* PROBLEM SET *
1 > Answer these questions using the text on domestic workers' organizing:
(a) Which two cases does the author choose to illustrate the difficulties of alliance making?
(b) Through the creation of what do some organizations try to improve their members' economic conditions and bargaining power?
(c) According to Lucio and Perrett (2009), what does migration put under threat?
2 > Swap "convergences" for "intersections" in the text on domestic workers' organizing, starting at "5.4 Not Such" and ending at "with feminist groups.".
3 > Carry on the text on domestic workers' organizing from where it stops.

The capacity of domestic workers’ groups to carry out empowering activities for their members and for domestic workers as a whole is another striking aspect of their activism (ibid.). We see that many organizations offer a host of services and education. In addition to legal support, information on job contracts, working conditions and professional training, they also provide schooling and literacy programs, education against gender-based violence and for women’s health and wellbeing, and political and leadership training. The latter are designed to strengthen knowledge and abilities that are key to active participation in the public and political sphere (for example strategies for unionization or public speaking). Some of the organizations have set up plans for improving the economic conditions and bargaining power of their members, through the creation of community saving cooperatives or domestic workers’ cooperatives. Depending on the circumstances and opportunities in the field, some of these activities and programmes were created and delivered autonomously from the bottom, while others happened in collaboration with allies (both non-profit organizations and public institutions). As a whole, we see how these organizations also function as solidarity and mutual support groups that support domestic workers both in their labour relations and in other aspects of their lives.
To sum up, the movement is characterized by special forms of labour and women’s organizing, where mobilizing for labour rights and political pressure towards institutional actors go hand in hand with cultural politics. This also addresses the importance of self-representation, self-esteem and identity. In other words, the function of these groups transcends the field of labour alone and expands towards wider issues related to women’s experiences, migration, access to education, political participation, personal and economic autonomy, as well as health, sexuality, and personal and family wellbeing.
5.4 Not Such Easy Allies for Domestic Workers
If, seen from one side, the domestic workers’ movement has some very unique characteristics, from the other it can be seen as having somewhat of a shared composition and similar goals to certain other social movements. Depending on the context, these can be groups defending the rights of women and girls in general, racialized people and minorities, migrants and undocumented people, or workers in the service and informal sectors. However, these overlaps and convergences do not necessarily lead to easy and spontaneous alliances between domestic workers and other organizations, and difficulties often arise when organizers engage in alliance making. In this part, I will discuss these difficulties in two exemplary cases: alliances with trade unions and with feminist groups.
Firstly, it is important to understand the role of traditional trade unions in the struggle to assert the rights of migrant domestic workers. There has been intense discussion on the relationship between migrants and labour organizations (Penninx & Roosblad, 2000; Wets, 2000). Viewed negatively, as Lucio and Perrett (2009) argue, migration puts under threat the very identity of labour organizations, asking them to redefine their purpose to include foreign workers’ issues. It also requires the formulation of specific anti-discrimination policies that are necessary for equal opportunities in the labour market (Verbeek & Penninx, 2009; Watts, 2002), and that they overcome an absence of sensitivity towards racial discrimination within the labour organizations themselves (Lucio & Perrett, 2009). In all these matters, scholars agree that it is extremely important to consider the regional differences concerning, simultaneously, the characteristics of the predominant migrant population, the cultural context in which they arrive, and the traditions of the organizations established there (Penninx & Roosblad, 2000, p. 200).

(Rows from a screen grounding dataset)

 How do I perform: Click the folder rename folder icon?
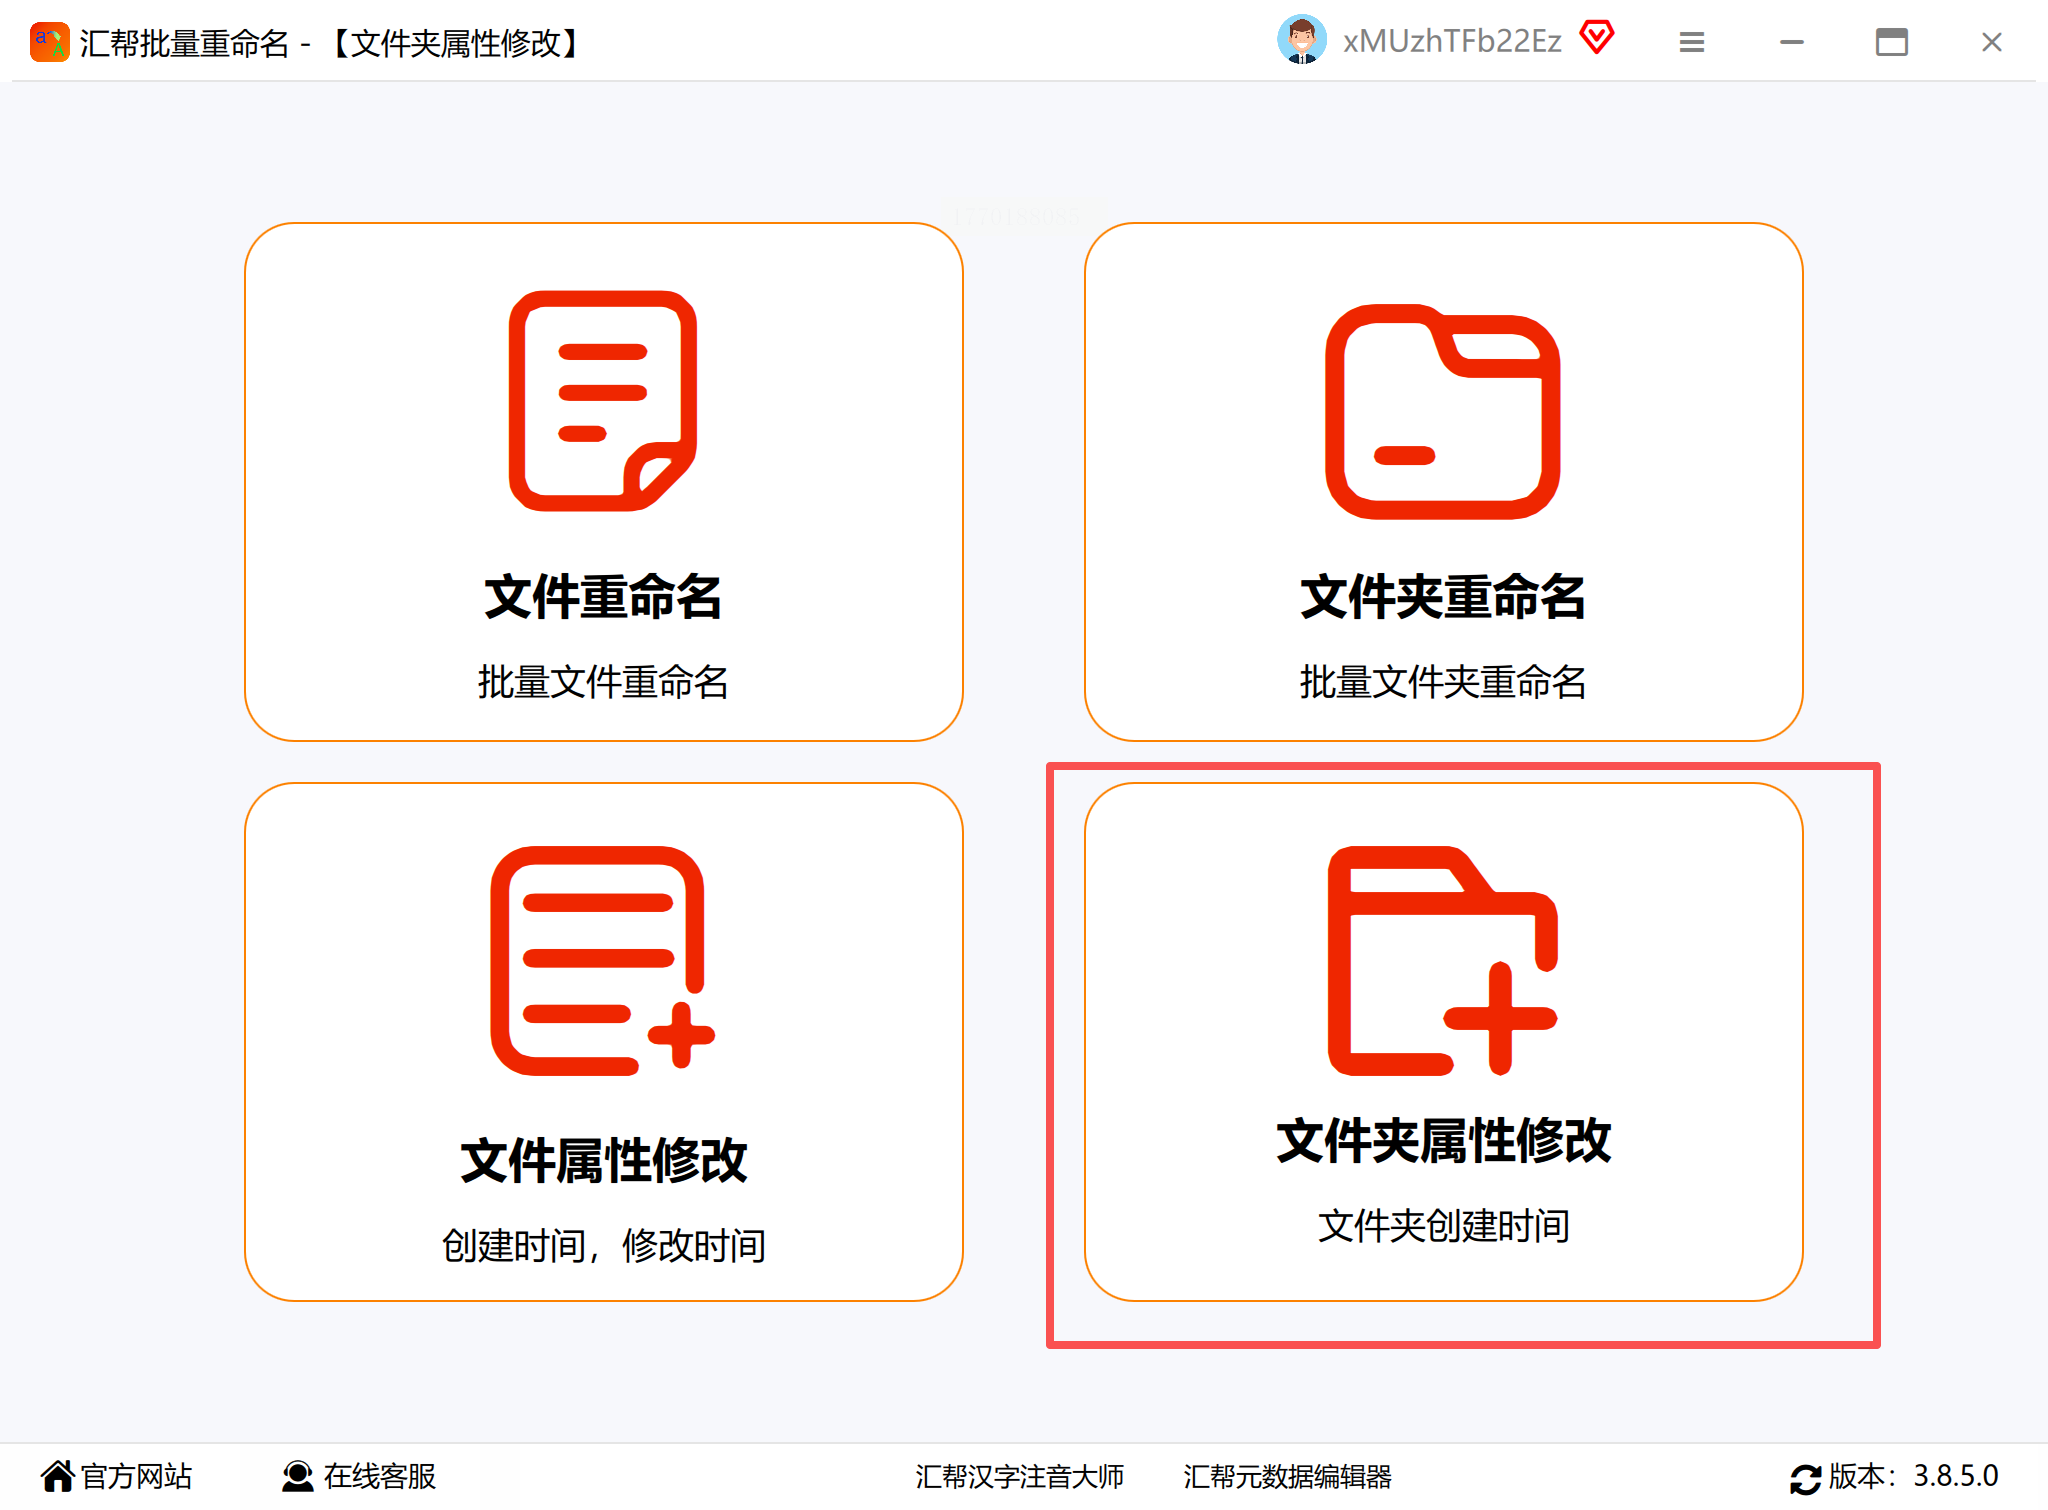[x=1442, y=411]
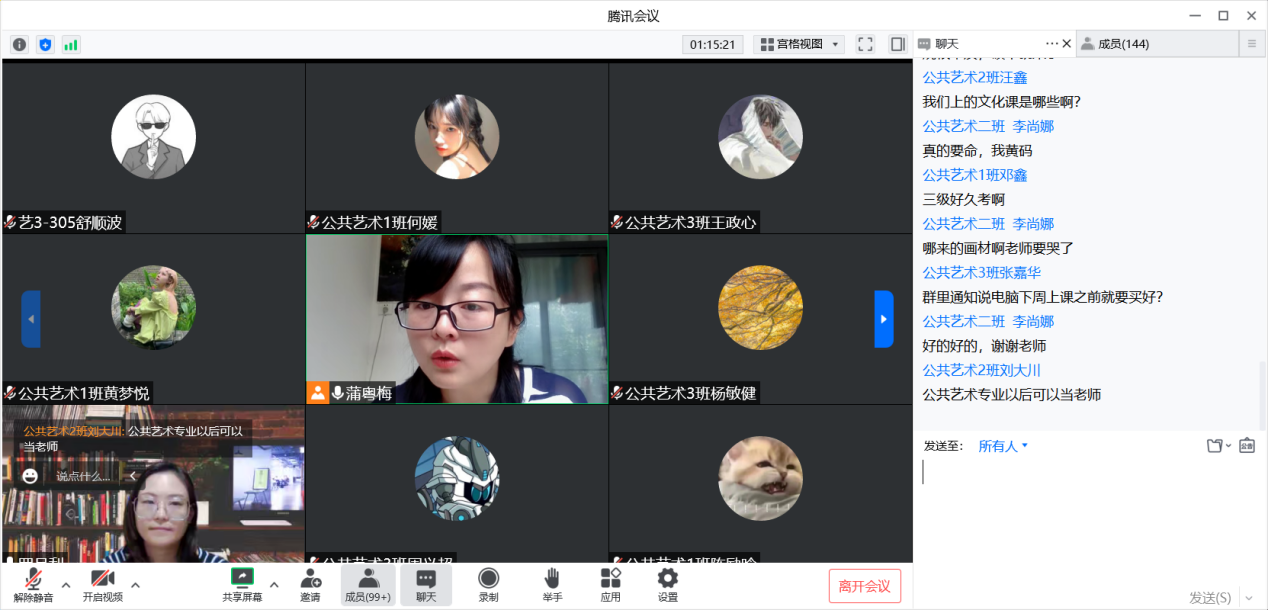Click the blue security shield icon
Image resolution: width=1268 pixels, height=610 pixels.
click(45, 45)
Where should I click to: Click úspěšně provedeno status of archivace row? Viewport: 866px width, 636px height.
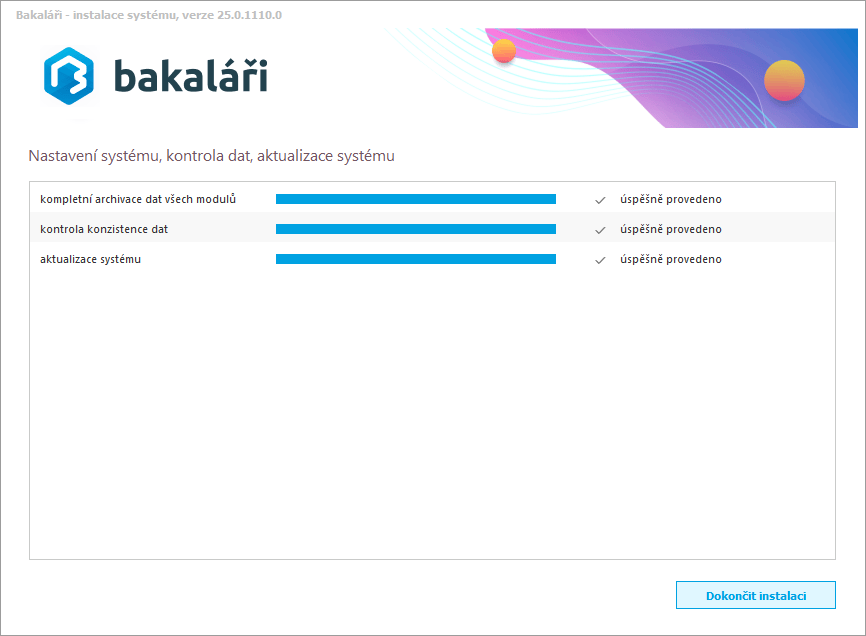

* TASK-BY-TASK ANSWERS *
1 >
(a) Alliances with trade unions and with feminist groups.
(b) Community saving cooperatives or domestic workers' cooperatives.
(c) The very identity of labour organizations.

2 >
5.4 Not Such Easy Allies for Domestic Workers
If, seen from one side, the domestic workers’ movement has some very unique characteristics, from the other it can be seen as having somewhat of a shared composition and similar goals to certain other social movements. Depending on the context, these can be groups defending the rights of women and girls in general, racialized people and minorities, migrants and undocumented people, or workers in the service and informal sectors. However, these overlaps and intersections do not necessarily lead to easy and spontaneous alliances between domestic workers and other organizations, and difficulties often arise when organizers engage in alliance making. In this part, I will discuss these difficulties in two exemplary cases: alliances with trade unions and with feminist groups.

3 >
With the purpose of an intra-European comparison, Rinus Penninx and Judith Roosblad have organized this discussion into three main questions (2000, pp. 4–11). These correspond in their view to the ‘dilemmas’ that trade unions have historically faced in relation to foreign labour forces. The first dilemma concerns the backbone of the relation between labour organizations and migration by asking if labour organizations have to accept, or even encourage, the employment of foreign workers. It is true that the arrival of cheap labour from outside might undermine the rights of national workers. Yet, although in a different form, this question is today newly relevant as labour organizations have to position themselves on government labour migration policies. Once migrant workers are actually employed in the national labour market, a second dilemma arises: what kind of membership can migrant workers have in the national labour organizations? Are they going to join national workers, or should separate organizations be established for their interests alone? The third dilemma is also the most complex: once migrants are included in labour organizations’ strategies, how should they be treated? In other words, should the organizations side with the foreign workers, demanding a different treatment for them at the workplace? This has been called the ‘equal-versus-different-dilemma’ and is considered the most insidious.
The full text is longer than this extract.